In the context of multi-dimensional and interconnected global crises (environmental, economic, social, political), this residency aims to collectively speculate and practice strategies to create plural, creative movements, recognising that there’s no life without a whole ecosystem of collaboration and codependency.
The residency unfolds as a collective space to reflect on extractive relationships, not only through the investigation of physical and historical extractivist practices such as mining but as a broader condition that has shaped our ways of relating to land, bodies, and one another. A chain that reveals the paradoxes we inhabit today: from explosions that carve open the earth to the migration of minerals, transformed into weapons that go on to shatter entire countries.
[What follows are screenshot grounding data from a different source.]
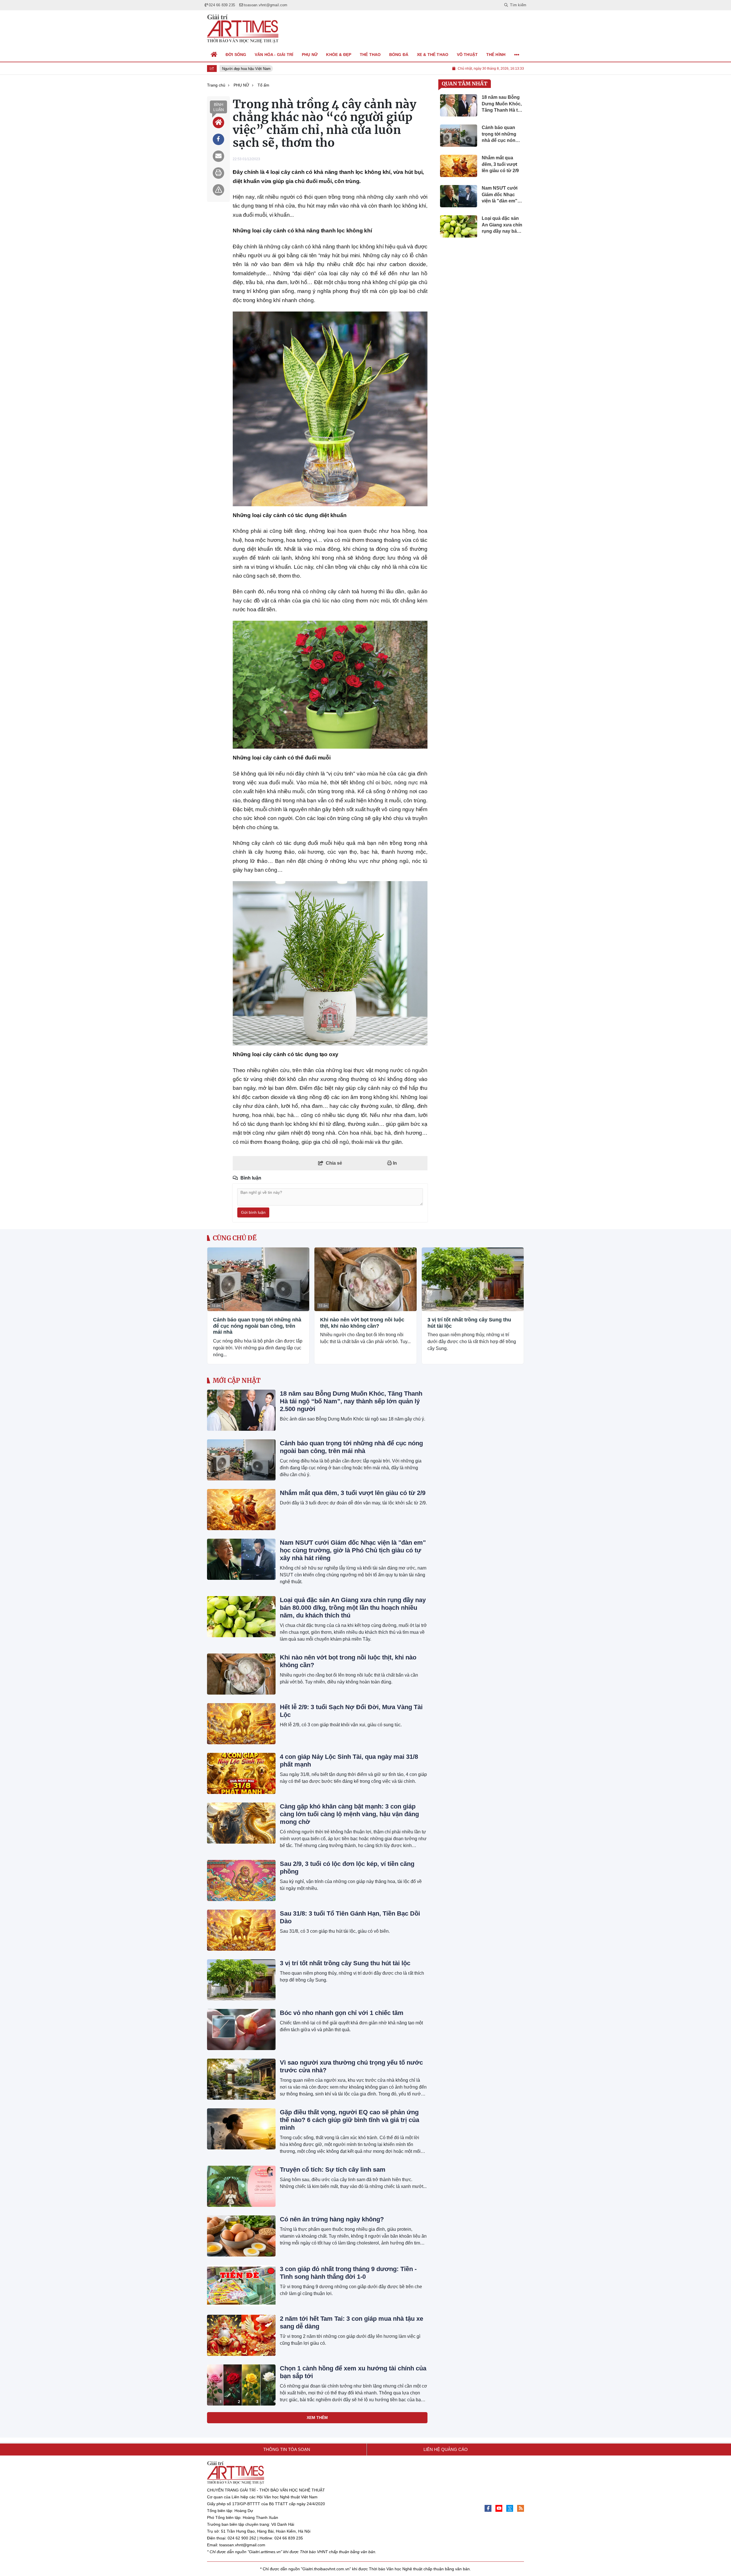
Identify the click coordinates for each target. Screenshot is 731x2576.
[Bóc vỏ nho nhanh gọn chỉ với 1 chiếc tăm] (241, 2029)
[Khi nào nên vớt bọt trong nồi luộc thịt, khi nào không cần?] (365, 1279)
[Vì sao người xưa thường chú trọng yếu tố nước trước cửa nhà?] (241, 2079)
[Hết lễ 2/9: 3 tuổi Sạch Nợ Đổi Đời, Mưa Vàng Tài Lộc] (241, 1723)
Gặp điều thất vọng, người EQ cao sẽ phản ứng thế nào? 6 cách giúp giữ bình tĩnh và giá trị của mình (349, 2120)
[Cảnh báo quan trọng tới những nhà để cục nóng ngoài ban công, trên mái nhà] (258, 1279)
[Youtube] (498, 2508)
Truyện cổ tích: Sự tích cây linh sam (332, 2169)
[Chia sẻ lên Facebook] (218, 139)
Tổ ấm (216, 1305)
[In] (218, 173)
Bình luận (218, 107)
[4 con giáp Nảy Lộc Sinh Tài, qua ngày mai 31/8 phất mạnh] (241, 1773)
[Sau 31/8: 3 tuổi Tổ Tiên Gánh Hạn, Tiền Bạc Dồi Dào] (241, 1930)
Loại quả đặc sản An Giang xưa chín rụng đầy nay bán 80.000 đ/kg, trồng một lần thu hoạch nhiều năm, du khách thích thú (353, 1607)
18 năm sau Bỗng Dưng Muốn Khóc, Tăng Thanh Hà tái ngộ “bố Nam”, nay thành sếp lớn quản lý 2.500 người (351, 1401)
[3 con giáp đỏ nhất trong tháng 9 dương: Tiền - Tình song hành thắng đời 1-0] (241, 2285)
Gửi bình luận (253, 1212)
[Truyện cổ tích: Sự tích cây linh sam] (241, 2186)
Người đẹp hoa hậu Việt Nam (238, 69)
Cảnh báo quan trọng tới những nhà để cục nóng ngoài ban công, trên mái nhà (257, 1326)
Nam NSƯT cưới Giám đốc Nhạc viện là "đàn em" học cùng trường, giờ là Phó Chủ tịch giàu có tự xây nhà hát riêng (353, 1550)
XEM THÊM (317, 2417)
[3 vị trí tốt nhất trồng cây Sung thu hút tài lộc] (473, 1279)
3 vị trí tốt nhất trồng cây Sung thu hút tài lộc (469, 1323)
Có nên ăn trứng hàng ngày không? (332, 2219)
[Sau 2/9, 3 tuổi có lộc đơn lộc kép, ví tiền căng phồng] (241, 1880)
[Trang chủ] (214, 54)
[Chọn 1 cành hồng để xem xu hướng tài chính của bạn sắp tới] (241, 2385)
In (394, 1163)
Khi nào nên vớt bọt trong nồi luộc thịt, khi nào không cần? (362, 1323)
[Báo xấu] (218, 190)
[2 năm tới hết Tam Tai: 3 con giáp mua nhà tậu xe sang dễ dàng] (241, 2335)
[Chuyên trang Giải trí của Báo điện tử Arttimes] (242, 28)
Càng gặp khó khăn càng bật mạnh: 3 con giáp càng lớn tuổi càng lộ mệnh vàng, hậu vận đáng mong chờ (349, 1814)
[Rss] (520, 2508)
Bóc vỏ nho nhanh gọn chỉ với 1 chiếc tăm (341, 2012)
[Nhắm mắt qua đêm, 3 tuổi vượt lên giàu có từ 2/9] (241, 1509)
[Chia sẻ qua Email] (218, 156)
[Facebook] (488, 2508)
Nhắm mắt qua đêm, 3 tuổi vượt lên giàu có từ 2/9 (352, 1492)
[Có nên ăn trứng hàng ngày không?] (241, 2235)
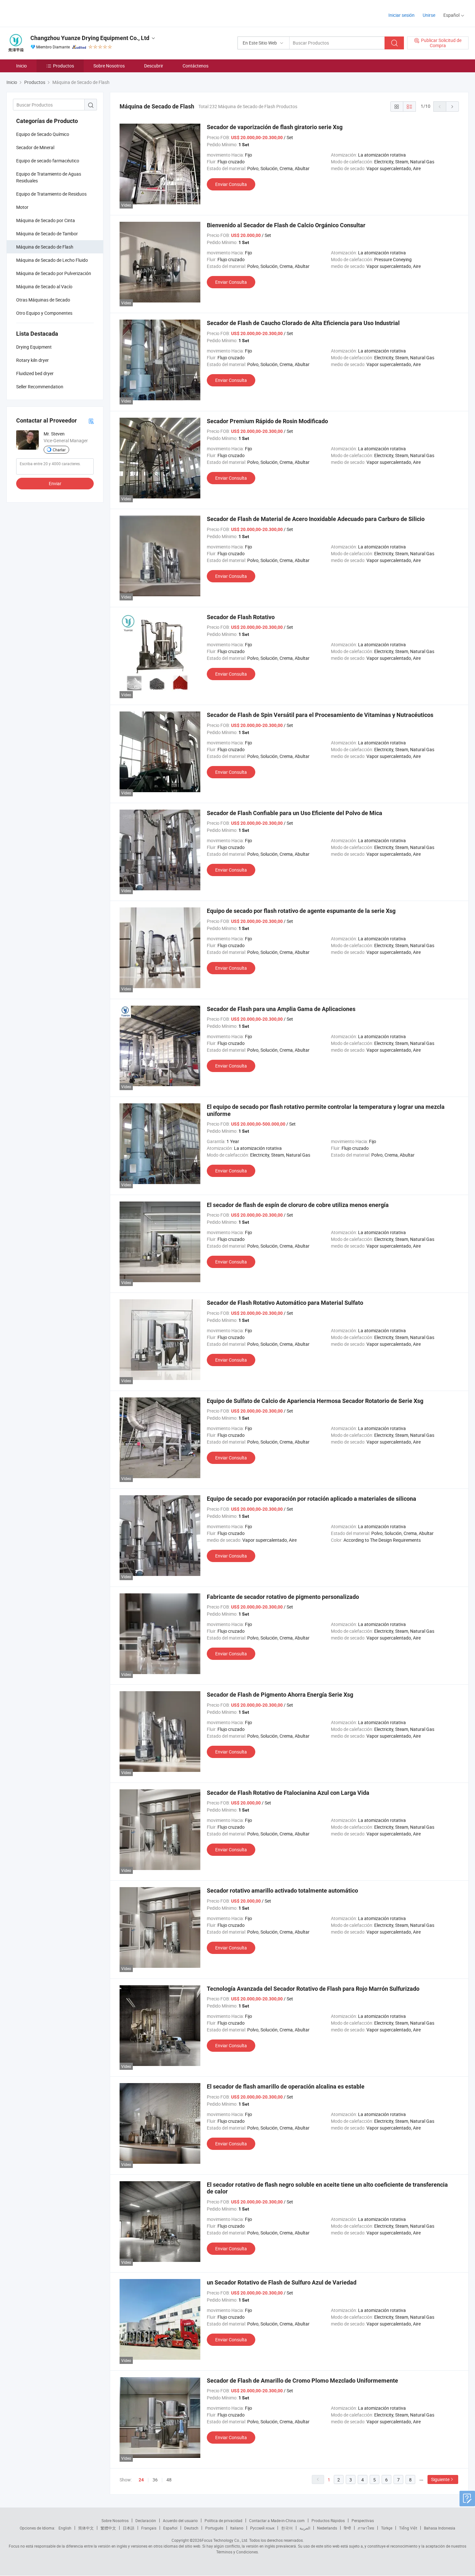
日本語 (128, 2527)
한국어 (287, 2527)
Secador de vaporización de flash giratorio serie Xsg (275, 127)
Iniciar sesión (401, 15)
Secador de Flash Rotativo (241, 617)
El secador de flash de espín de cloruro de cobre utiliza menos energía (298, 1204)
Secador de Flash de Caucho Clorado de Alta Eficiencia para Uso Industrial (303, 323)
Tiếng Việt (408, 2527)
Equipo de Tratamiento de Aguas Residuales (48, 177)
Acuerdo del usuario (180, 2520)
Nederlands (327, 2527)
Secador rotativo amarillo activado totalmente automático (282, 1890)
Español (170, 2527)
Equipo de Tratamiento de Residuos (51, 194)
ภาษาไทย (366, 2527)
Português (214, 2527)
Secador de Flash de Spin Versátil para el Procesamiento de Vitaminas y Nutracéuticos (320, 714)
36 (155, 2480)
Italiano (236, 2527)
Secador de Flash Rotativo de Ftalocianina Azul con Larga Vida (288, 1792)
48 (169, 2480)
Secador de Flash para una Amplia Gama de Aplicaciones (281, 1009)
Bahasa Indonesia (439, 2527)
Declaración (145, 2520)
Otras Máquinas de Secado (43, 300)
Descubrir (153, 66)
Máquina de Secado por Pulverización (53, 273)
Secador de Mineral (35, 147)
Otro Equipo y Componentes (44, 313)
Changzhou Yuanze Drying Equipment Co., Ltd (89, 38)
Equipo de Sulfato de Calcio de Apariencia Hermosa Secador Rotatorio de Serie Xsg (315, 1400)
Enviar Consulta (231, 184)
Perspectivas (363, 2520)
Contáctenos (195, 66)
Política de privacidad (223, 2520)
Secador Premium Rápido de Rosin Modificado (267, 421)
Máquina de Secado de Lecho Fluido (52, 260)
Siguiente (440, 2479)
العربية (305, 2527)
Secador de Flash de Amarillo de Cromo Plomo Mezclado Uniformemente (302, 2380)
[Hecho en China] (48, 12)
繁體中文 (108, 2527)
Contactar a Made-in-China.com (277, 2520)
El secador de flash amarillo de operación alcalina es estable (285, 2086)
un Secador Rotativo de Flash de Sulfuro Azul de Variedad (281, 2282)
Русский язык (262, 2527)
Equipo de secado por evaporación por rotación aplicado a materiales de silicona (311, 1498)
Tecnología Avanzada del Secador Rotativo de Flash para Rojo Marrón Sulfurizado (313, 1988)
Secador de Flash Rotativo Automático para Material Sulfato (285, 1302)
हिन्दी (347, 2527)
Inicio (21, 66)
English (64, 2527)
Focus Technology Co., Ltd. (225, 2540)
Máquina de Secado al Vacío (44, 286)
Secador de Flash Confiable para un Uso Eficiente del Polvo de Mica (294, 813)
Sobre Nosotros (109, 66)
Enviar (55, 483)
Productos (63, 66)
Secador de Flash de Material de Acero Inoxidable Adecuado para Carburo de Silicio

It is a condition of contemporary societies, entangled between connection and surveillance, consumerism and scarcity, artificial intelligence and mass extinctions, zones of sacrifice and zones of luxury.
The residency situates itself within the cracks, absences, and residues left by exploitative systems. Yet, the project proposes a shift: from extraction to (de)composition, from taking to returning, from accumulation to composting. These voids are sites of loss, but also fertile grounds where transformation can begin.
Decay is here the first step, a vital phase within the life cycle of decomposing and re-composing, where dominant systems, narratives, and imaginaries can be broken down and metabolised into new forms of life.
Within the context of an ongoing polycrisis, artistic practices are mobilised as tools for inhabiting this transition, in which endings and beginnings coexist in liminal spaces. They become a means of contestation, resistance, and regeneration. Ways to engage with the slow undoing of modernity’s extractive logic and to reimagine our economic, political, and ecological systems from their roots.